The plot begins with the killing of Naz Palik and the investigation rapidly expands beyond his death to the still unexplained disappearance of his wife, Sandra, and the rising suspicion that she is also a victim. What the detectives find is the underside of the colorful neighborhood of Whitechapel.
Ms. Crombie captures the vivid atmosphere of the once-notorious part of London, its colorful flower markets and art galleries and its trendy nightlife. But as she moves through the mixture that blends the past with the present, Gemma James finds the darkness that lies not far below the lively social structure.
The story tightens as it becomes increasingly clear that little Charlotte is more than a tragic victim; she is one of the child targets of a killer who specializes in the prostitution and abuse of the young and has no hesitation about disposing of them when they no longer provide profit or satisfaction for him.
The personal lives of Gemma James and Duncan Kincaid are drawn more clearly than in Ms. Crombie’s previous accounts of their teamwork that were primarily involved with crime. She sensitively explores the problems to be resolved before Gemma can free herself from the unreasonable familial pressures placed upon her, and move on with her life. The resolution of the couple’s problems is the only spontaneously joyous moment of the book. That and the possibility of a happy ending for poor little Charlotte.
Almost unrelieved gloom permeates Karin Fossum’s The Water’s Edge (Houghton Mifflin, $26, 249 pages), a study of human frailties, with its emphasis on pedophilia and unhappy marriage.
Ms. Fossum’s writing is distinguished by her capacity for crisp prose and a dispassionate approach to brutal subjects, yet even her Inspector Sejer and Assistant Inspector Skarre are creatures who steep themselves and the reader in constant and clinical sociological analysis of their cases and their lives.
The book is beautifully launched with a description of a Sunday walk by a couple who are an example of what can go wrong with a marriage. The husband, Reinhardt, is a self-obsessed bully and the wife, Kristine, is his victim. It is psychological domination but there is almost no communication between the pair, and he dismisses her longing for a child.

> _DATASET EXTRACT_
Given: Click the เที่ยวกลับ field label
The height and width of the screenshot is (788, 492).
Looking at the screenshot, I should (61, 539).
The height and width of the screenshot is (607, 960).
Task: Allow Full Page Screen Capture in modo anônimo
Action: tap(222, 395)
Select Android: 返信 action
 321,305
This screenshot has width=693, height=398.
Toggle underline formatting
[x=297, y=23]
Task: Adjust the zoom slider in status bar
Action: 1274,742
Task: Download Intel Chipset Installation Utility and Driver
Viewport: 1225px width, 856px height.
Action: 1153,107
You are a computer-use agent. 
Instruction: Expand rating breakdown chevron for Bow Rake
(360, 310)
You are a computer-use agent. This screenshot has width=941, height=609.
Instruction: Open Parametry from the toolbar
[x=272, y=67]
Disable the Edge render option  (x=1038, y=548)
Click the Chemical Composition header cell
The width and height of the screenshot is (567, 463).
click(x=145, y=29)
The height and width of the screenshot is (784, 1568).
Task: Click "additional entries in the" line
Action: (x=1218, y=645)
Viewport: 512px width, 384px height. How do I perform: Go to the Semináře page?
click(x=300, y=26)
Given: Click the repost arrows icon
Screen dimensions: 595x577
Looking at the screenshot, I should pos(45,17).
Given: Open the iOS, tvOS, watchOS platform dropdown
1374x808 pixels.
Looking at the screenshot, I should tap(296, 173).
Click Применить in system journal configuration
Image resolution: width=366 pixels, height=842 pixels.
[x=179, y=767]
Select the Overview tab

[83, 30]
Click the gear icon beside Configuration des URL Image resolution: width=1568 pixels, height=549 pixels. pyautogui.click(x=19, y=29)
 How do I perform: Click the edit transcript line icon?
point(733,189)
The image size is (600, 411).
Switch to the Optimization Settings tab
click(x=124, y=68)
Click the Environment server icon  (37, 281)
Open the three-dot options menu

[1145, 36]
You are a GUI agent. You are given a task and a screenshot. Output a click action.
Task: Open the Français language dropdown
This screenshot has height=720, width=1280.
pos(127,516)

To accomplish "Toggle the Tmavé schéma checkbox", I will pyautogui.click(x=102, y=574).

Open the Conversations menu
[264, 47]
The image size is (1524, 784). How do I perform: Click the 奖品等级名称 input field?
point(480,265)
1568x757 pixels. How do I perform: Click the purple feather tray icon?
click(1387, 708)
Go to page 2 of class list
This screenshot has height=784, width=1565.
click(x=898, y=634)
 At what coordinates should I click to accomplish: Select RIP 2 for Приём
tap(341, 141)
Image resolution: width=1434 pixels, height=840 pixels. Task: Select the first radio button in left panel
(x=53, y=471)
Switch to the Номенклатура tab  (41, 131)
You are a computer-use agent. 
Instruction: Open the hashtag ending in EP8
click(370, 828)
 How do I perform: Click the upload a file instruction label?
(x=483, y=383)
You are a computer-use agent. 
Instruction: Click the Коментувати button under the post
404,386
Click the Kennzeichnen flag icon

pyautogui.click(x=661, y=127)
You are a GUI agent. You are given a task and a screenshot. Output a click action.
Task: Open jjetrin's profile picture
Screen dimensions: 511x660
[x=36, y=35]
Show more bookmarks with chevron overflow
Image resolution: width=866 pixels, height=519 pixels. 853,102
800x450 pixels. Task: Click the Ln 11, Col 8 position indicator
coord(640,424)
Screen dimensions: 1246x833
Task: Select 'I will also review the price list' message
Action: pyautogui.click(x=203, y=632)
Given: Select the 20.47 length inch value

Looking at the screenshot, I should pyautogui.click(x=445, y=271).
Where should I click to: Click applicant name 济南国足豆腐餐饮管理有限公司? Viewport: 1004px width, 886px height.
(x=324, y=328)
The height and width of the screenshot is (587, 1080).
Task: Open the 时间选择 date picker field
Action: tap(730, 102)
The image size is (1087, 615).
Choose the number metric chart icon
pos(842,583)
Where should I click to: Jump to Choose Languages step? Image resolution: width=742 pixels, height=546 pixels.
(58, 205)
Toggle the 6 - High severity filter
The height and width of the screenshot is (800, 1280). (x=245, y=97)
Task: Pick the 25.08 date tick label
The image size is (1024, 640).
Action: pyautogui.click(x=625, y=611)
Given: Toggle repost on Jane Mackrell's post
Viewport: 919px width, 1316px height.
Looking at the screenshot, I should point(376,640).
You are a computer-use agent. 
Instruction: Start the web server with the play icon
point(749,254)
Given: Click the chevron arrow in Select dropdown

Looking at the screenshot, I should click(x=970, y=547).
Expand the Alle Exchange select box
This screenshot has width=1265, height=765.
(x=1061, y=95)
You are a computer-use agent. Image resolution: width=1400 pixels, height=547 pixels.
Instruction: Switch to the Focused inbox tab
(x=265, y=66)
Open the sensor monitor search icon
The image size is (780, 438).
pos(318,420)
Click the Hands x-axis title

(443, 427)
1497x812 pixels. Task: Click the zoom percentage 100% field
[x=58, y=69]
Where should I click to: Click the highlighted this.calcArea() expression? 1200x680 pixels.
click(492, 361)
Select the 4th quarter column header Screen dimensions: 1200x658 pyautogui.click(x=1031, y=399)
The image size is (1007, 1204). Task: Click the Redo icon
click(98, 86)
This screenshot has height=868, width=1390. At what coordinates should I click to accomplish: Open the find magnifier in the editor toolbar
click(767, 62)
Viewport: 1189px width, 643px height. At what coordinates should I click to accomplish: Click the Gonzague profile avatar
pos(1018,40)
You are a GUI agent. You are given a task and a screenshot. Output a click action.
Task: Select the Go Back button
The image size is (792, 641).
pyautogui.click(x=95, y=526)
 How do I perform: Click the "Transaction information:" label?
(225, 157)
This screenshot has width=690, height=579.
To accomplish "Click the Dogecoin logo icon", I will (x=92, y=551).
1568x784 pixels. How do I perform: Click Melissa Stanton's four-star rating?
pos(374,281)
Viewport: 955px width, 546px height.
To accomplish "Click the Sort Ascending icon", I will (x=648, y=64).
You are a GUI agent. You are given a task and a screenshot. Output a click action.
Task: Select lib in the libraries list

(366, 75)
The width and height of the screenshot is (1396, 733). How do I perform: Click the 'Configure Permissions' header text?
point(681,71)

> _THINGS TO DO_
• A. Reproduce the part of the crime novel reviews that starts with "Almost unrelieved gloom" and goes on through "and their lives.".
• B. Pick up the crime novel reviews after their final sentence and write the next part.

> _RESULTS FOR THE EXERCISE_
• A.
Almost unrelieved gloom permeates Karin Fossum’s The Water’s Edge (Houghton Mifflin, $26, 249 pages), a study of human frailties, with its emphasis on pedophilia and unhappy marriage.
Ms. Fossum’s writing is distinguished by her capacity for crisp prose and a dispassionate approach to brutal subjects, yet even her Inspector Sejer and Assistant Inspector Skarre are creatures who steep themselves and the reader in constant and clinical sociological analysis of their cases and their lives.

• B.
It is the same Sunday walk they have taken for years, punctuated by the same cliched conversation. But this time they find a dead child, a half-naked 8-year-old boy who has been sexually assaulted and left in the woods. What makes the afternoon even more memorable is that they encounter his killer hurrying away from the scene where he has left the little boy.
Kristine is shocked and horrified but Reinhardt is excited by the dreadful discovery, eager to become part of the investigation, calling the police and even taking photographs of the dead child, despite his wife’s objections. The arrival of Inspector Sejer and Skarre marks the transition into an investigation, but Reinhardt remains obsessed with the event, even inviting friends to his home to recount the dramatic experience.
There is a dramatic inclusion of the thoughts of the killer. Ironically, it was not his sexual assault that killed the little boy, but the child’s asthma and his inability to reach an inhaler. The grim atmosphere of the book is exacerbated by the second death of a child, more chilling because it proves to be the result of the callousness of children.
The pedophile is a sick, sad and warped man, but there is a monstrous aspect to the two boys who let their friend die in misery. The only glimmer of hope in the book is the flight of the unhappy wife, Kristine, who has succeeded in becoming pregnant, and is determined to make a new life for herself and her child. Yet the reader is haunted by her husband’s threat to “beat her to within an inch of her life” if she ever leaves him.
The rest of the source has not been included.